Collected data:
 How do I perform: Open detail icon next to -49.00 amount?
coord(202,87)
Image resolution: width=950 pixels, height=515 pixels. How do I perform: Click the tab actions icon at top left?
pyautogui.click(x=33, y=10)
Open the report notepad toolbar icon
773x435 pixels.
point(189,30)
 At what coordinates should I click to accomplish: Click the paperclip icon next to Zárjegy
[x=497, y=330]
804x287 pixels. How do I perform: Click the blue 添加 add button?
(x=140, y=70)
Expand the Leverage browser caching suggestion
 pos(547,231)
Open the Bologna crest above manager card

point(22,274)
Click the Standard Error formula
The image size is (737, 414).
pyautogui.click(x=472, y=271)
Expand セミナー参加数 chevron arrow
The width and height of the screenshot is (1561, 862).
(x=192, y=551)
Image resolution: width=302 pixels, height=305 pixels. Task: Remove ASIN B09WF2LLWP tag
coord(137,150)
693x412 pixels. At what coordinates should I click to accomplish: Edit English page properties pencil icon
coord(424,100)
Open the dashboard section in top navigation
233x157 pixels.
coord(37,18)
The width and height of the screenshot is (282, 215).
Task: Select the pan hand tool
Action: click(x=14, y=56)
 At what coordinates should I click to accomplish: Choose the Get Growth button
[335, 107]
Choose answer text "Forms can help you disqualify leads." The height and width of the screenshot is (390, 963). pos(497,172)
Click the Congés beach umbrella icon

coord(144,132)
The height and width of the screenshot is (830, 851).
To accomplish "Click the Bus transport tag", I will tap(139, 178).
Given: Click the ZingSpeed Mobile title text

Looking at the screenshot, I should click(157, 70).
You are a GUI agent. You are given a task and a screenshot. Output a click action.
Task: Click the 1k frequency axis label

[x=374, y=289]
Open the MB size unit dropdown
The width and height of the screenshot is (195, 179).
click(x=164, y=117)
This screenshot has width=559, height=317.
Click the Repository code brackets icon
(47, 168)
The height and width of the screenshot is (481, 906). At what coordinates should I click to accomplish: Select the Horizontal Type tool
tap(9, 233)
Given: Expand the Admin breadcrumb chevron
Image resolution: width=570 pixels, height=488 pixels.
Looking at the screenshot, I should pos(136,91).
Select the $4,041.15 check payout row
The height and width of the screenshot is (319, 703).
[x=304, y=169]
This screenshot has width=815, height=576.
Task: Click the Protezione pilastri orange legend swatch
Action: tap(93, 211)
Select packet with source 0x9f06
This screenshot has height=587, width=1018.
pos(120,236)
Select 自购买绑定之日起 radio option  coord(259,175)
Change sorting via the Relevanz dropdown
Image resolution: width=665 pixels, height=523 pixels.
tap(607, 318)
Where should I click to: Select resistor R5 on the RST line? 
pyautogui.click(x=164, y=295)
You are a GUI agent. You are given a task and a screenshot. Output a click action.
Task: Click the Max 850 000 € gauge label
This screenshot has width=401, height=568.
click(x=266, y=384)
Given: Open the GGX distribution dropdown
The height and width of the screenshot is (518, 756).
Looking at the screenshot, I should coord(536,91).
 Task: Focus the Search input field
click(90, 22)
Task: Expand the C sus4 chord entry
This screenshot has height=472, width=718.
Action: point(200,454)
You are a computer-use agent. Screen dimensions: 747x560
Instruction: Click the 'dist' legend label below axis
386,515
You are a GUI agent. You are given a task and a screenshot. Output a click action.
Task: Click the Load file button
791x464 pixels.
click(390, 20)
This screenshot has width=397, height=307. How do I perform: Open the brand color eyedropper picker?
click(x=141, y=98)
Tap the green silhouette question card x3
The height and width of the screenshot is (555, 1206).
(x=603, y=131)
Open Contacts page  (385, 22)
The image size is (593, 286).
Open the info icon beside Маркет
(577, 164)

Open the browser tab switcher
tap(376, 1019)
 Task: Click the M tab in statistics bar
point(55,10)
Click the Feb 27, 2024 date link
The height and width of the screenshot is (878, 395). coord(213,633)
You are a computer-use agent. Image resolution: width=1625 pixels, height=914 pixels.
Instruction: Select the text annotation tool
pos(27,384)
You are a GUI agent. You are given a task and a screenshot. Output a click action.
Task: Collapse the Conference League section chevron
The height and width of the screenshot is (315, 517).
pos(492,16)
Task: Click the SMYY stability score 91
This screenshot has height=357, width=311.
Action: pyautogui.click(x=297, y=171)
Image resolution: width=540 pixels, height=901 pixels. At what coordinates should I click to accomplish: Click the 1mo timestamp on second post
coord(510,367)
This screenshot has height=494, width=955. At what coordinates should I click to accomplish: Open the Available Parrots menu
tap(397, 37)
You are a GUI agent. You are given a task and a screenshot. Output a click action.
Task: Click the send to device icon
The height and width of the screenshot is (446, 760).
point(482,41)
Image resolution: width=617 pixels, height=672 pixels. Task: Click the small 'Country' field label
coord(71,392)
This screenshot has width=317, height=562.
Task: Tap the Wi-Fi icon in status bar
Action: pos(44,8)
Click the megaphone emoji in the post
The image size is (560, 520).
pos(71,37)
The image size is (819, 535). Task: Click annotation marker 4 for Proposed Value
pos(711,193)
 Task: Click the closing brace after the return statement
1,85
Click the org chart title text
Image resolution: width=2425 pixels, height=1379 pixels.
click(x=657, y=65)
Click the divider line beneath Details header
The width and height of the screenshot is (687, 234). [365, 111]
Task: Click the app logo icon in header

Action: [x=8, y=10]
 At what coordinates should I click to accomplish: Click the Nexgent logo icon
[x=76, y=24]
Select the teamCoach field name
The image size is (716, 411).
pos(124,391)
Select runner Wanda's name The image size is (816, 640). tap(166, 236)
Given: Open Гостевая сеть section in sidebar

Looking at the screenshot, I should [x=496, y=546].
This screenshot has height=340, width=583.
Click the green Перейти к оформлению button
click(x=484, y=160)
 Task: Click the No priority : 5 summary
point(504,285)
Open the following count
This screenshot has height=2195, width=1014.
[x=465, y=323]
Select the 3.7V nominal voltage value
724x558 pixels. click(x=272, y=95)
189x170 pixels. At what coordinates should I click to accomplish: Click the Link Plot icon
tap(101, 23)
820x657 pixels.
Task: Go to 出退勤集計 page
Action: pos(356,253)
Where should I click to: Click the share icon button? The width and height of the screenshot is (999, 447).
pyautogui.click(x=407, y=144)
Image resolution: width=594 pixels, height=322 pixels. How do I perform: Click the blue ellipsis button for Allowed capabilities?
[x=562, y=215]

Problem description: List every line above that holds the word "name".

Answer area:
Select the teamCoach field name
Select runner Wanda's name The image size is (816, 640). tap(166, 236)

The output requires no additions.